» EXERCISE OBJECTIVE
Using the data that follows, return exactly the lines from the one that contains "薄毛のニュース (657, 338)" through the one that contains "円形脱毛症 (739, 726)", ends included.

Stored items:
- - - -
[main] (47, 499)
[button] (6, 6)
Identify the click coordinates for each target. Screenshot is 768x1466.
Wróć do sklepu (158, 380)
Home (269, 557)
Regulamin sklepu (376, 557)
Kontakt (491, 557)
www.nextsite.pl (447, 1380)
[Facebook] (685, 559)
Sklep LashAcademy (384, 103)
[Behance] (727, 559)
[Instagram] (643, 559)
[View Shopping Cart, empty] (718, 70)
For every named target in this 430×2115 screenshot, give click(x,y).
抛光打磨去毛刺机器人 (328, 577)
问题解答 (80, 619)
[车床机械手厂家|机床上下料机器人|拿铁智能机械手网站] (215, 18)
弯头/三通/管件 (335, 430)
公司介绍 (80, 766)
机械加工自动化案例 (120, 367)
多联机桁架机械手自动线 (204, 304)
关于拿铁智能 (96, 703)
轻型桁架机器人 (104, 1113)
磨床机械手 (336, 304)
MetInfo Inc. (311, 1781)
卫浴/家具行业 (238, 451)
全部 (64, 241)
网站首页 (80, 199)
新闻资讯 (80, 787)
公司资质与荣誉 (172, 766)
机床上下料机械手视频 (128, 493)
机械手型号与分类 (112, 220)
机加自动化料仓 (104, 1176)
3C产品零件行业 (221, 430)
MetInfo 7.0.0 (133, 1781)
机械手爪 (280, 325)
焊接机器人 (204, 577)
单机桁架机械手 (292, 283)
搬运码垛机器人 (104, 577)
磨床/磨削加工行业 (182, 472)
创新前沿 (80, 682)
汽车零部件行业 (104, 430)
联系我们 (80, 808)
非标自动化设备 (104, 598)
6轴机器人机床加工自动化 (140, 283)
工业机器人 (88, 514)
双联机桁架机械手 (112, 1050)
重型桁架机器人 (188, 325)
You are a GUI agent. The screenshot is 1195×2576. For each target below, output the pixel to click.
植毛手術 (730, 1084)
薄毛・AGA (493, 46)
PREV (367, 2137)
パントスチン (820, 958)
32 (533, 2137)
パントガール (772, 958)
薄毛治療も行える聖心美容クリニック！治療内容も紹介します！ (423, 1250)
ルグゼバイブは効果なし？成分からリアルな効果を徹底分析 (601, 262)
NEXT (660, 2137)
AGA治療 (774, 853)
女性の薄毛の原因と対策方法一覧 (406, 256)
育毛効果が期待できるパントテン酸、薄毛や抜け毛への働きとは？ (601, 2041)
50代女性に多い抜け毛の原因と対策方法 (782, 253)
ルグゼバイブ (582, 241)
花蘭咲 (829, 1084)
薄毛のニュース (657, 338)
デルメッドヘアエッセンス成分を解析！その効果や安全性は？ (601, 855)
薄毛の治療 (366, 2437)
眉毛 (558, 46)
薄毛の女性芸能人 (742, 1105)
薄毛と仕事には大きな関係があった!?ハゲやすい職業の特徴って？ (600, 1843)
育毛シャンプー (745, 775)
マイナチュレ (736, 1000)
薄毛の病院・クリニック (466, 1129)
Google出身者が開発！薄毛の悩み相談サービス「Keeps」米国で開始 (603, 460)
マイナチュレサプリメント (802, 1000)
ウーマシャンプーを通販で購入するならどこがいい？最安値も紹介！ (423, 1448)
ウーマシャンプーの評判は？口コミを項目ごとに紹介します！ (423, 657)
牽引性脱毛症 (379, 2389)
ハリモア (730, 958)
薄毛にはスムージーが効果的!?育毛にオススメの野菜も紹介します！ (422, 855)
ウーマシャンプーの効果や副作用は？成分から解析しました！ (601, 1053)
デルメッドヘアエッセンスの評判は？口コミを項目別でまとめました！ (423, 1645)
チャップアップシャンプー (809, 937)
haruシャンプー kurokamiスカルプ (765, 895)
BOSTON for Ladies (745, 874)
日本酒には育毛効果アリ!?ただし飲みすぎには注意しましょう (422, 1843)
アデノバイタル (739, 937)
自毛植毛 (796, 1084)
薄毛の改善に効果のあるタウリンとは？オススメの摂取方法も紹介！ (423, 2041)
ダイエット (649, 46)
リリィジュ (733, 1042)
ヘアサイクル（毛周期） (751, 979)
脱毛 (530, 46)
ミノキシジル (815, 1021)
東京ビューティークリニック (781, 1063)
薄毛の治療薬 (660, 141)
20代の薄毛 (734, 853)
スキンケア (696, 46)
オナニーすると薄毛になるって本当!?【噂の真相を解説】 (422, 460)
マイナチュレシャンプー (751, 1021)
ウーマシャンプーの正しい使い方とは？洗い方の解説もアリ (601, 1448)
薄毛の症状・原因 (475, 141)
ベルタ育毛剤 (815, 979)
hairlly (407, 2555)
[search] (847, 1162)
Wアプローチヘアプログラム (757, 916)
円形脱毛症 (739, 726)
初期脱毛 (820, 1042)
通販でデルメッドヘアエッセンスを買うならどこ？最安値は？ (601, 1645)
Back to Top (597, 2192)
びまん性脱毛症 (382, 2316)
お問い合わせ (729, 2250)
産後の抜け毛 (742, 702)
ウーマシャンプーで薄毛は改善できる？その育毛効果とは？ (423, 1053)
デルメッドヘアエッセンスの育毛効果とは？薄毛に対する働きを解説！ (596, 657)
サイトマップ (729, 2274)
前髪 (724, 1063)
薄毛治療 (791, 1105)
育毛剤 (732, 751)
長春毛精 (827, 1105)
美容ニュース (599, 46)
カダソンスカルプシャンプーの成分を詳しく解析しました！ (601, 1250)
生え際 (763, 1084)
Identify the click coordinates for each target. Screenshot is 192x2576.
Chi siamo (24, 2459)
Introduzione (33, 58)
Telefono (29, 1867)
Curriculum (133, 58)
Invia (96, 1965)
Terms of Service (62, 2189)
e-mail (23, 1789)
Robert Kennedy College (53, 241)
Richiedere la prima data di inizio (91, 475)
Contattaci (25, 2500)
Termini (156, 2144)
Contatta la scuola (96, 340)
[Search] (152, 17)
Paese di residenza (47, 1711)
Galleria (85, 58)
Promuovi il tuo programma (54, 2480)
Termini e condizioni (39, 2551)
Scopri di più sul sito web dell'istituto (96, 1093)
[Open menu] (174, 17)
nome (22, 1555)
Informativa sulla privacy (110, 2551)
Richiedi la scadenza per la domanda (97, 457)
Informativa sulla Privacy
- - - -
» RESPONSE AREA
薄毛のニュース (657, 338)
デルメッドヘアエッセンス成分を解析！その効果や安全性は？ (601, 855)
薄毛の治療 (366, 2437)
眉毛 (558, 46)
薄毛の女性芸能人 (742, 1105)
薄毛と仕事には大きな関係があった!?ハゲやすい職業の特徴って？ (600, 1843)
育毛シャンプー (745, 775)
マイナチュレ (736, 1000)
薄毛の病院・クリニック (466, 1129)
Google出身者が開発！薄毛の悩み相談サービス「Keeps」米国で開始 (603, 460)
マイナチュレサプリメント (802, 1000)
ウーマシャンプーを通販で購入するならどこがいい？最安値も紹介！ (423, 1448)
ウーマシャンプーの評判は？口コミを項目ごとに紹介します！ (423, 657)
牽引性脱毛症 (379, 2389)
ハリモア (730, 958)
薄毛にはスムージーが効果的!?育毛にオススメの野菜も紹介します！ (422, 855)
ウーマシャンプーの効果や副作用は？成分から解析しました！ (601, 1053)
デルメッドヘアエッセンスの評判は？口コミを項目別でまとめました！ (423, 1645)
チャップアップシャンプー (809, 937)
haruシャンプー kurokamiスカルプ (765, 895)
BOSTON for Ladies (745, 874)
日本酒には育毛効果アリ!?ただし飲みすぎには注意しましょう (422, 1843)
アデノバイタル (739, 937)
自毛植毛 (796, 1084)
薄毛の改善に効果のあるタウリンとは？オススメの摂取方法も紹介！ (423, 2041)
ダイエット (649, 46)
リリィジュ (733, 1042)
ヘアサイクル（毛周期） (751, 979)
脱毛 (530, 46)
ミノキシジル (815, 1021)
東京ビューティークリニック (781, 1063)
薄毛の治療薬 (660, 141)
20代の薄毛 (734, 853)
スキンケア (696, 46)
オナニーすると薄毛になるって本当!?【噂の真相を解説】 (422, 460)
マイナチュレシャンプー (751, 1021)
ウーマシャンプーの正しい使い方とは？洗い方の解説もアリ (601, 1448)
薄毛の症状・原因 (475, 141)
ベルタ育毛剤 (815, 979)
hairlly (407, 2555)
[search] (847, 1162)
Wアプローチヘアプログラム (757, 916)
円形脱毛症 (739, 726)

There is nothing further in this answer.